Il en va de même pour le conflit en Syrie et la répression violente exercée de longue date contre la population civile de ce pays et qui ne cesse d'ôter la vie à des innocents depuis plus de huit ans. Les accords de cessez-le-feu successifs n'ont pas été respectés. À maintes reprises, l’UE a exprimé sa profonde inquiétude face à l’escalade de la violence à Idlib, principalement due au régime syrien et à la Russie et qui menace la vie et la sécurité de trois millions de personnes. Elle demande une nouvelle fois qu’un cessez-le-feu durable soit mis en place, conformément au protocole d'accord de Sotchi, et rappelle la nécessité d'assurer un accès humanitaire sans entraves, sûr et durable.

L’UE insiste sur le fait qu'il ne peut y avoir de solution militaire et que seule une solution politique conforme à la résolution 2254 du Conseil de sécurité des Nations unies peut apporter une paix et une stabilité durables. Elle soutient sans réserve le travail réalisé par l’envoyé spécial des Nations unies, notamment les efforts déployés pour créer un comité constitutionnel équilibré et inclusif, qui permettrait de faire avancer les pourparlers intrasyriens menés à Genève en vue de parvenir à une solution politique crédible et négociée au conflit, avec l'adhésion des Syriens.

L’Union européenne insiste sur le fait que pour trouver des solutions durables, il est également essentiel d’ouvrir la voie à des élections libres et régulières, de soutenir la société civile syrienne, notamment les femmes, et leur participation équitable et constructive au processus politique, et d’identifier des mesures destinées à renforcer la confiance entre les parties au conflit, y compris en ce qui concerne la question des personnes détenues ou disparues.
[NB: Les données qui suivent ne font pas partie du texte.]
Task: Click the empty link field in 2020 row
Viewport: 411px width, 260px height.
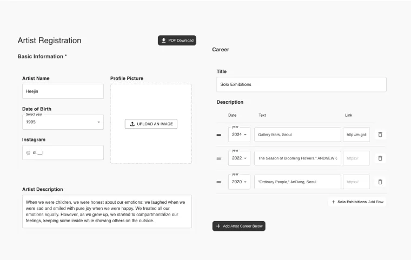Action: 356,182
L'UE est prête à contribuer à la reconstruction de la Syrie mais ne le fera que lorsqu'une transition politique globale, véritable et inclusive, négociée par les parties syriennes au conflit sur la base de la résolution 2254 (2015) du Conseil de sécurité des Nations unies et du communiqué de Genève de 2012, aura réellement été amorcée.

L’Union européenne considère que l’obligation de rendre des comptes et la justice sont des conditions préalables à l'instauration d'une paix durable dans la région et, étant donné que la Cour pénale internationale ne peut y exercer sa compétence, elle continuera à soutenir les travaux du MIII et de la commission d’enquête indépendante. Nous continuerons à financer l’Organisation pour l'interdiction des armes chimiques (OIAC) afin que les auteurs d'attaques chimiques en Syrie soient identifiés et rendent compte de leurs actes. Promouvoir l'obligation de rendre des comptes et la justice est un élément fondamental de la réconciliation dans le cadre de la gestion après-crise, non seulement en Syrie mais aussi en Iraq, où nous soutenons le travail de recueil des preuves effectué par l’équipe d’enquêteurs des Nations unies chargée de concourir à amener Daech à répondre de ses crimes (UNITAD).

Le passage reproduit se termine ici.